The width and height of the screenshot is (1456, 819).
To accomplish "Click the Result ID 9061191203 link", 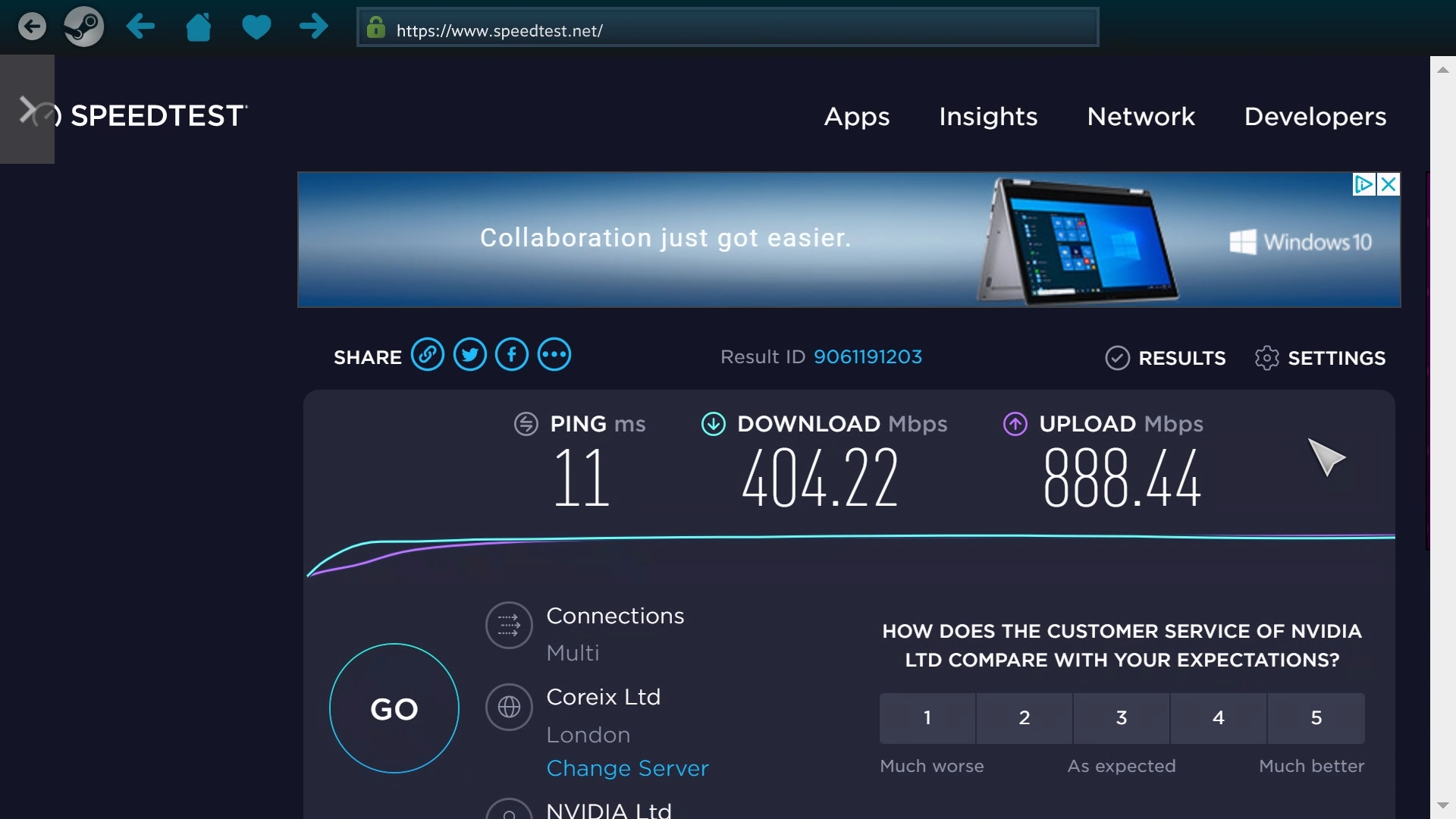I will click(867, 357).
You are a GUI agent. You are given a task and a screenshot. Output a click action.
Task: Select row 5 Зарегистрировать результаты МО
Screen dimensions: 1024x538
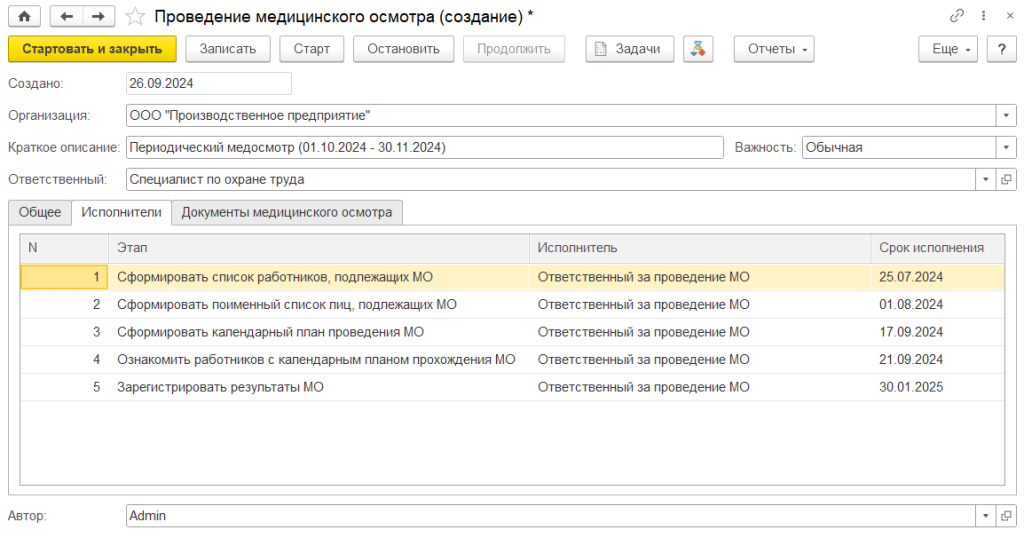click(x=220, y=387)
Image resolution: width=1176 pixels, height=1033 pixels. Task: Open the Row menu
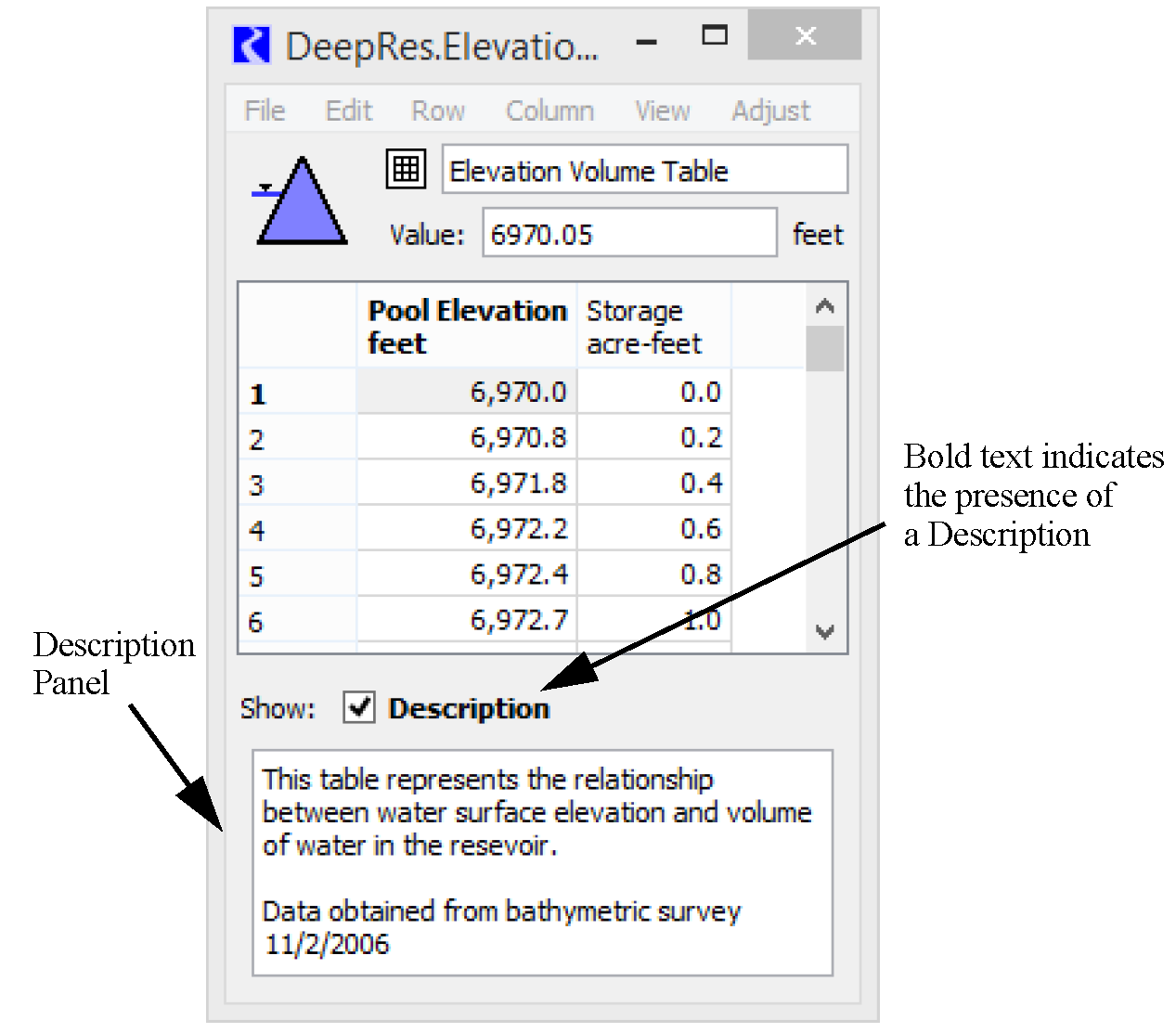coord(438,110)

^^^^^^^^^^^^^^^^

→ Written problem: Find every line above that includes the word "height" and copy each one out.

→ Task solution:
The width and height of the screenshot is (1456, 819).
Image resolution: width=1176 pixels, height=1033 pixels. Task: Open the Row menu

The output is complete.